With Continuous MFA, even if the agents share their passwords, the system will detect the intruder based on their interactions with the system.
Credential-stuffing:
If the organization relies on traditional MFA, agents who use the same passwords for multiple accounts may be victims of credential-stuffing attacks. With Continuous MFA, even if the attackers gain access to user credentials, they will be quickly detected and locked out since their behaviors won’t match those of the agents.
AI-powered bots:
There has been a recent uptick in using AI-powered bots to infiltrate networks. While these bots are sophisticated and may even be able to get past firewalls, they cannot mimic specific behavior patterns of individual users.

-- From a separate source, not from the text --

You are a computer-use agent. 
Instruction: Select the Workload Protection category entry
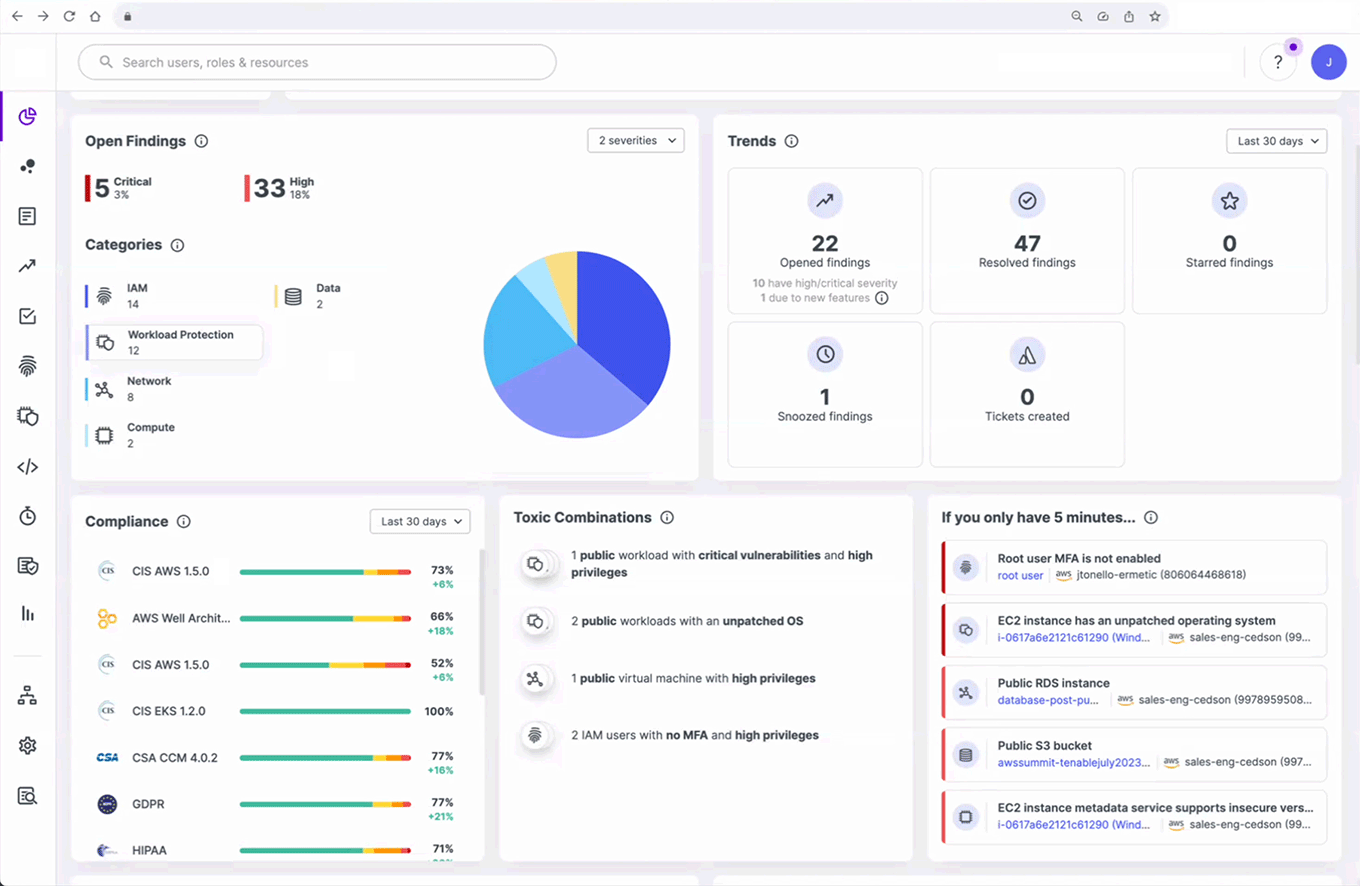point(172,342)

Continuous MFA vs. Traditional MFA
|
AI Threat |
Traditional MFA Vulnerability |
Continuous MFA Solution |
|
Deepfake Technology |
Voice & Facial authentication can be fooled |
Behavioral patterns like typing rhythm are unique and impossible to fake |
|
Automated Phishing |
Agents can be tricked into sharing credentials |
Continuous authentication detects compromised credentials in real-time |
|
Credential Stuffing |
Stolen credentials can be reused |
Continuous MFA identifies when an unauthorized person uses credentials |
|
AI-Powered Bots |
Bots can mimic human interactions |
Continuous MFA tracks human behavior, detecting anomalies bots can’t replicate |
Contact center centers cannot protect their infrastructure without Continuous MFA
Cyber attacks become more sophisticated every year. Phishing has evolved into phone phishing and deepfakes, and attackers are using sophisticated AI-powered bots to target contact centers.
Contact centers need a robust solution to protect their networks and customer data from these advanced threats. That’s where Continuous MFA can help your organization stay ahead of sophisticated cyber threats.